Projekt „Helikoptergeld“

Kleines Gedankenspiel: hätte die Euro-Notenbank die rund 2,6 Billionen Euro, die sie seit 2015 in den Aufkauf von Anleihen gesteckt hat, gerecht auf jeden der rund 340 Millionen Euro-Bürger aufgeteilt und verschicken lassen, hätte jeder von uns seither sage und schreibe 7500 Euro bekommen. Und ein Großteil wäre seither nicht in Aktien, sondern in den Kauf realer Waren gegangen. Was die Wirtschaft, wenn so etwas in einem stetigen Fluss kommt, sicher deutlich stärker zu Investitionen angeregt hätte, als dies beim Geldschaffen via Finanzwelt der Fall ist.

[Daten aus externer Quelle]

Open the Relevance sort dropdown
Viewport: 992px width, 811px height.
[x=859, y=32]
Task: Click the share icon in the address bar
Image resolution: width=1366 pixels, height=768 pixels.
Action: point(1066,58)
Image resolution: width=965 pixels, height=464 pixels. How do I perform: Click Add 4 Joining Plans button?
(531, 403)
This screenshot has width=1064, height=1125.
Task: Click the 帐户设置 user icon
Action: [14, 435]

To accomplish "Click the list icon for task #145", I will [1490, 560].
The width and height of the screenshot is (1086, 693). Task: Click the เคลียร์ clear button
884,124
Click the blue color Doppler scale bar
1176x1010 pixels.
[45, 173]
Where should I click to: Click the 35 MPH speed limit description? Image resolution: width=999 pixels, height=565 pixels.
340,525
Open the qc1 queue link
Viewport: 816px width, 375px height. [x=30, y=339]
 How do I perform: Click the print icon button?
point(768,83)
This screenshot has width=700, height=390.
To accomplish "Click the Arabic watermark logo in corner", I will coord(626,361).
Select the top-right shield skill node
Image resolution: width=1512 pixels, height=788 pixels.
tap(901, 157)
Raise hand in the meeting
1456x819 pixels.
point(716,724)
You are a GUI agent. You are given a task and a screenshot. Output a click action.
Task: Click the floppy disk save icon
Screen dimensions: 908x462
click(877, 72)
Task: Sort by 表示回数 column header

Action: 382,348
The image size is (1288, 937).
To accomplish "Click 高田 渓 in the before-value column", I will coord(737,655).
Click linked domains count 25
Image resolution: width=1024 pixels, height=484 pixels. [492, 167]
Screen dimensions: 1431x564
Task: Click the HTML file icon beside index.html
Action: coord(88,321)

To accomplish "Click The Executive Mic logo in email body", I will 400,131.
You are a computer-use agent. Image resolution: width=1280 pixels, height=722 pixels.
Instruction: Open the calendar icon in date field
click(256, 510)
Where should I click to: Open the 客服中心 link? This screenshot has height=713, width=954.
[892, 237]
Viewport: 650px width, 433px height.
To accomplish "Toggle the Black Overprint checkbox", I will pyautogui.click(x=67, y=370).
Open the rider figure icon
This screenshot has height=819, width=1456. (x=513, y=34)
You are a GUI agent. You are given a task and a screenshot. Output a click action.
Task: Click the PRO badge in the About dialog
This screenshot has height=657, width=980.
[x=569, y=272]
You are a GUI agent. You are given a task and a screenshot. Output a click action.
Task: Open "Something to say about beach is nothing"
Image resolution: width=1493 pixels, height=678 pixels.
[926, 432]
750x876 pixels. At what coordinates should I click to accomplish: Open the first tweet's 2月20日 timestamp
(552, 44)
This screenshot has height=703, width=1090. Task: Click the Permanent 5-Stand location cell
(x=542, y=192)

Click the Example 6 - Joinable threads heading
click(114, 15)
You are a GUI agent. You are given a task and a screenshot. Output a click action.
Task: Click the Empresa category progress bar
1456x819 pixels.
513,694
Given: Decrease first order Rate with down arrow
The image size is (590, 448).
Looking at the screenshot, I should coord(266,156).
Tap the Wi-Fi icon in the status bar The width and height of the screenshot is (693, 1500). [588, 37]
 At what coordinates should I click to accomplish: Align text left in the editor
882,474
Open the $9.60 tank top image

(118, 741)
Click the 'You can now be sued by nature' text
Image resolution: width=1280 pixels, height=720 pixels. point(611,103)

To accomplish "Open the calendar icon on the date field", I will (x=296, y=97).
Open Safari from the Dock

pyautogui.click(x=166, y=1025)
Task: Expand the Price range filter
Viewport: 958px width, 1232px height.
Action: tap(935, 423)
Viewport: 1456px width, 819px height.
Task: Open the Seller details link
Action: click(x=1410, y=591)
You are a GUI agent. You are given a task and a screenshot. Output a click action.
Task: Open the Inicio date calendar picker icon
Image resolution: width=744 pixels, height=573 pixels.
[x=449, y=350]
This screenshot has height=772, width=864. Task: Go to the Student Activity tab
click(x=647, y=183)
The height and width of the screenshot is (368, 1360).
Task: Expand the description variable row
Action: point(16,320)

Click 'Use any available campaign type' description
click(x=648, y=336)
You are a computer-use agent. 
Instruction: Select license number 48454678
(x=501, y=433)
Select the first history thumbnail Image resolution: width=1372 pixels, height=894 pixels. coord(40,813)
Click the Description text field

Das Projekt mit dem flotten Fachterminus „Helikoptergeld“ ließe sich an Sinnhaftigkeit noch ausbauen – warum die Schecks, die dann so verteilt werden, nicht daran binden, dass damit klimafreundliche Investitionen in Elektroautos, hypereffiziente Kühlschränke oder Solardächer (mit)finanziert werden? Was nicht nur ganz schön für die Umwelt wäre (umso mehr natürlich, wenn es sich um elektrobetriebene Hubschrauber handelte). Sondern auch gewährleisten könnte, dass das Geld auch ausgegeben wird – und nicht unter dem Kopfkissen dahindarbt.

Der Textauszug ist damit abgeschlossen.